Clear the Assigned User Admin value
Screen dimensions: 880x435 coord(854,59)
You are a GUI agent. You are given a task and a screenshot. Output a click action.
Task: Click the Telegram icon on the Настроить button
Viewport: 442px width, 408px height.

Problem requirements
Print out every record, character for character.

Completed task
Clear the Assigned User Admin value
Screen dimensions: 880x435 coord(854,59)
You are a GUI agent. You are given a task and a screenshot. Output a click action.
Task: Click the Telegram icon on the Настроить button
Viewport: 442px width, 408px height.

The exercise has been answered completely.